Natural ways to bring on labour: an overview

Now there is something to be said for being patient. Your baby will come when he's ready. But if an induction date is looming, you might feel like you want to give him a gentle nudge. We've got some alternative methods of bringing on labour:


Acupuncture involves the insertion of needles into specific points of your body. This is thought to stimulate the energy within your body to act on a specific organ function or system.

Castor oil

We don't know exactly how castor oil works. It's thought that it stimulates your tummy and therefore stimulates your uterus (womb), kick starting labour. However, be aware that taking castor oil may make you nauseous and give you diarrhoea.


Curry is often suggested as a means to bring on labour. Eating spicy food may stimulate your tummy and therefore stimulate your uterus into action.


Pineapple contains the enzyme bromelain which is thought to help soften your cervix and bring on labour. Eating large amounts will probably stimulate your tummy, which could also stimulate your uterus.

Herbal remedies

Herbal remedies such as blue cohosh and black cohosh are much stronger than homeopathic remedies and should be used with caution. Blue cohosh in particular has been linked to complications for babies at birth. You should get professional guidance before using herbal remedies as they are much stronger than homeopathic remedies.

Homeopathic remedies

Homeopathic remedies such as pulsatilla are often used to stimulate labour. There is lots of anecdotal evidence from mums-to-be who have found them helpful. However, talk to your doctor or midwife before trying them.


Nipple stimulation

Nipple stimulation is when you gently rub or roll your nipples to encourage the start of contractions. The idea is to stimulate the suckling of your baby. This releases oxytocin, a hormone which causes contractions to start.

Raspberry leaf

Raspberry leaf can be taken as a tea or in tablet form. It is thought it may stimulate your uterus and encourage labour.

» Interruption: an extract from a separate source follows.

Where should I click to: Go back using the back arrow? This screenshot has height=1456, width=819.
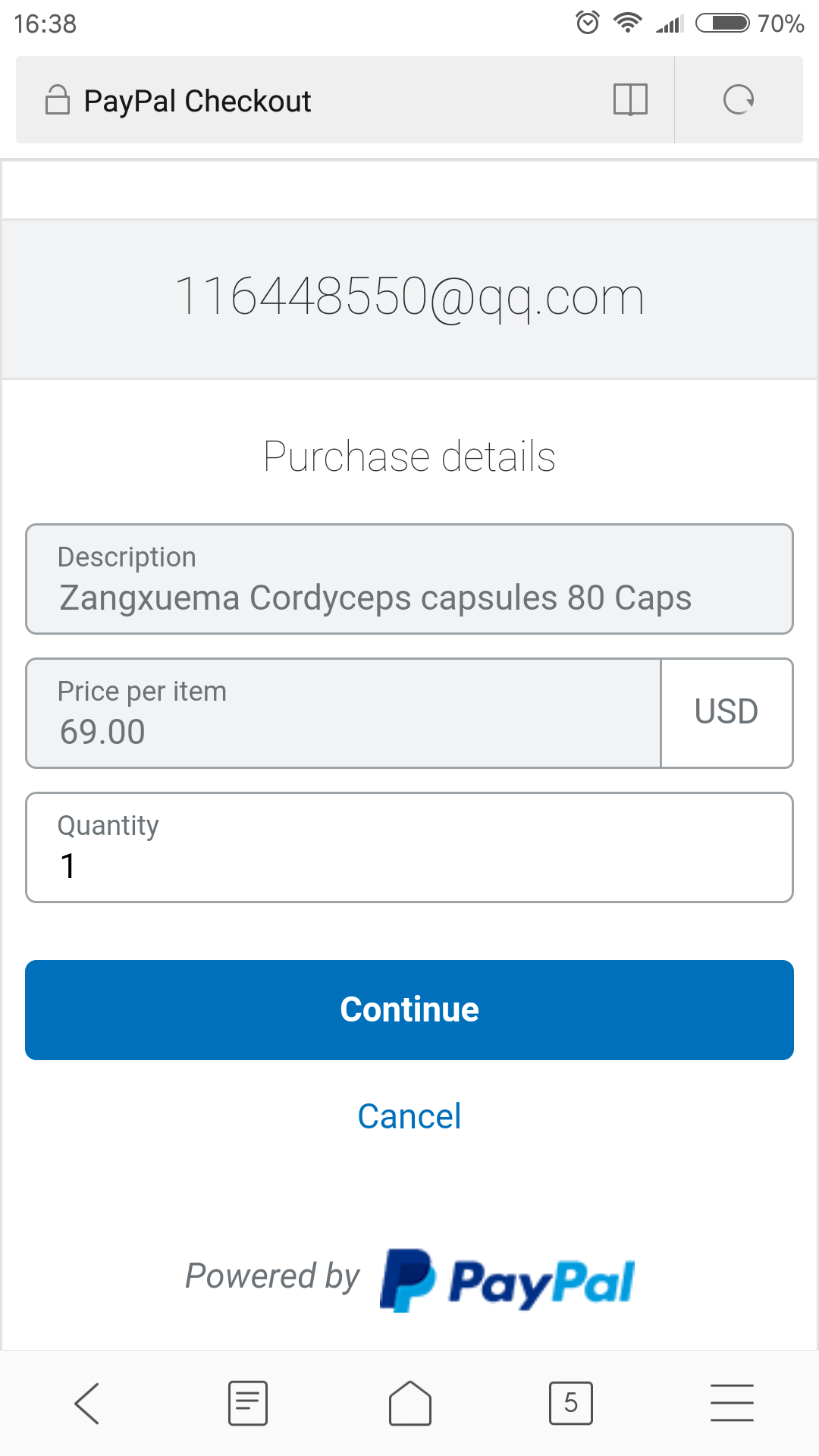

Having sex can be tricky when you have a big bump. But it could trigger the release of oxytocin, a hormone which causes contractions. Having an orgasm could also stimulate your uterus to get labour going.


The pressure of your baby's head pressing down on your cervix from the inside could stimulate the release of oxytocin, a hormone which causes contractions. Being upright also encourages your baby to move down onto your cervix.

And finally:

Here is a selection of other methods (some of them a little bizarre) that other mums are said to have found helpful. There is no evidence for any of these and frankly we are not convinced!

  • Blowing up balloons: the theory is that the build up of abdominal pressure encourages labour to start.

  • Bouncing on your birth ball or driving your car down a bumpy road would seem to put the same faith in shaking things up a little.

  • Get a weepy video and have a good cry.

  • Wear your best knickers (sod's law will ensure that your waters break in them).